#### Excerpted text ####
Two books that I highly recommend to give you a visual and numbers view of the cell:
“The Machinery of Life” by David Goodsell is full of illustrations like the ones show in the article and really gave me a sense of what k might imagine when reading about the cell.
“Cell Biology by the Numbers” by Ron Milo and Rob Philips is full of order of magnitude calculations of about the processes of the cell. How fast are they, over what distance, how much, etc.
> For many years, I had an intense aversion to mathematics. Biology was my refuge because it was simple: Read the textbook, memorize the facts, and ace the exam. (The only reason I majored in biochemistry as a college student was because it didn't have a multivariable calculus requirement.)
Every part of this passage is a shockingly accurate description of myself. I felt that I was bad at math and did a biochem degree because it meant I could skip Cal III. Now, I'm a computational biologist and I've mostly made up with math.
Looks fascinating. Related: The Machinery of Life https://link.springer.com/book/10.1007/978-0-387-84925-6 (actually it is the book of the person who drew the first illustration in the article but I could not see any mention of the book).
I feel that, too. And the speeds those move at! There's a spot in the video where it refers to "real-time" replication of DNA, but that has got to be more like "sped up until smooth". Miles of DNA aren't getting reproduced in a few minutes at that speed.
One thing that these animations always remind me of is that speeds at that level are tied to size. We're use to a world where birds and cars are faster than pollen and insects (mostly), but the fidgety twerking of all those big proteins is due to collisions with higher-velocity, invisibly small molecules like water (Brownian motion). When was the last time a pollen grain made you flinch? Everything is kinetic/EM energy exchange; everything is in the gray area between Newtonian and quantum physics. (Shout out to Einstein, but also Boltzmann through Dirac.)
> Miles of DNA aren't getting reproduced in a few minutes at that speed.
I didn't get the "miles of DNA" reference. A single strand of DNA is approx 3 meter in length when uncoiled. Now I'm thinking how many strands may be replicated at a time.
A cautionary note: the jiggle can be misleading, making one think motion is fully represented. These are traditional 3D animations, with their profoundly misleading handling of motion, just with a "jiggle filter" added.
####
### [Work to complete]
Can you quote the stretch of the cell biology discussion from "Two books that" through "how much, etc.", word for word?
#### Given information ####
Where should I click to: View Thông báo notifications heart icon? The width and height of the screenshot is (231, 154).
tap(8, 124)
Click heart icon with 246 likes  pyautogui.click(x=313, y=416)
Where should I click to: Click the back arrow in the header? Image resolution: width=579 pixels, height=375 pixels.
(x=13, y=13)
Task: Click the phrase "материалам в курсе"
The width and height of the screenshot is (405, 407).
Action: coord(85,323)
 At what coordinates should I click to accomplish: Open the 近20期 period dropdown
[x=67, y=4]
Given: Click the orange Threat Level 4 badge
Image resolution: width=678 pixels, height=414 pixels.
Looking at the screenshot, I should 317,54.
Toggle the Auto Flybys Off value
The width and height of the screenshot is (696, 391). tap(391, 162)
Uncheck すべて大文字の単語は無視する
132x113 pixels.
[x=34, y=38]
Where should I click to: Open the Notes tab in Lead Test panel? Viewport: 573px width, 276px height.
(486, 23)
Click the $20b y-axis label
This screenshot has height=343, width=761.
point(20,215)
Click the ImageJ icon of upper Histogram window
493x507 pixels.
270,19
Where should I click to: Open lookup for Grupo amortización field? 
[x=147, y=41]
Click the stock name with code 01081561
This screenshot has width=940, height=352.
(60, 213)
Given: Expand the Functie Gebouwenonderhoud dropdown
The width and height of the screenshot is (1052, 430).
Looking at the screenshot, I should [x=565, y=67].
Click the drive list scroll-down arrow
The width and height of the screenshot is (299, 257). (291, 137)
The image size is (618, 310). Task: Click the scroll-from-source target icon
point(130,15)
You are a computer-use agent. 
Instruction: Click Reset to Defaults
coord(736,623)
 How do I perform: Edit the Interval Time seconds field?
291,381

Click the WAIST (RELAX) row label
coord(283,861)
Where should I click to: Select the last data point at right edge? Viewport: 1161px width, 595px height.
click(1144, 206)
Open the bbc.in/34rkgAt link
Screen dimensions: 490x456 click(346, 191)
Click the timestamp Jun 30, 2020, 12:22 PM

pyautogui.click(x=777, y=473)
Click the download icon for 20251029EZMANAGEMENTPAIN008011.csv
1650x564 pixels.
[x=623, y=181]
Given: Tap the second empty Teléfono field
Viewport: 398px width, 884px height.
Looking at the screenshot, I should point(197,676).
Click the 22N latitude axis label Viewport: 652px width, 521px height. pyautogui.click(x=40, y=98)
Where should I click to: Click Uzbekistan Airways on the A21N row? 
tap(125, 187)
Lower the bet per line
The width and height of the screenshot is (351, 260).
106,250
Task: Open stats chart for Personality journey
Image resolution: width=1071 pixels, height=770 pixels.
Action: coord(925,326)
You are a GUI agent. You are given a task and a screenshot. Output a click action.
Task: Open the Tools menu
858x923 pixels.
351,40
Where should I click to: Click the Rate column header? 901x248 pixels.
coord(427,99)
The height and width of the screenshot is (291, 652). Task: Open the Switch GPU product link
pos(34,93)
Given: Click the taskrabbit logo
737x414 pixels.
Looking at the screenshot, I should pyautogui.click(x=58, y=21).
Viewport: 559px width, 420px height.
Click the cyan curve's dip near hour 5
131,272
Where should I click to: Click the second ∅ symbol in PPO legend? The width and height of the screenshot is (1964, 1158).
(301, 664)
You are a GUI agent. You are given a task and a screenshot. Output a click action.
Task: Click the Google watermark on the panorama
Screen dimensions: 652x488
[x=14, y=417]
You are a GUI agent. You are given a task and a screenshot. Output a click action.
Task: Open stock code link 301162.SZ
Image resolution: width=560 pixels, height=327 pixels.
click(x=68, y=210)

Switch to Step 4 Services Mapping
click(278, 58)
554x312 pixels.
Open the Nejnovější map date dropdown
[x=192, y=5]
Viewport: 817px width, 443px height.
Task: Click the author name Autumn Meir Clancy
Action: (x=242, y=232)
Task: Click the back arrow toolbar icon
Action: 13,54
####
### [Solution for this exercise]
Two books that I highly recommend to give you a visual and numbers view of the cell:
“The Machinery of Life” by David Goodsell is full of illustrations like the ones show in the article and really gave me a sense of what k might imagine when reading about the cell.
“Cell Biology by the Numbers” by Ron Milo and Rob Philips is full of order of magnitude calculations of about the processes of the cell. How fast are they, over what distance, how much, etc.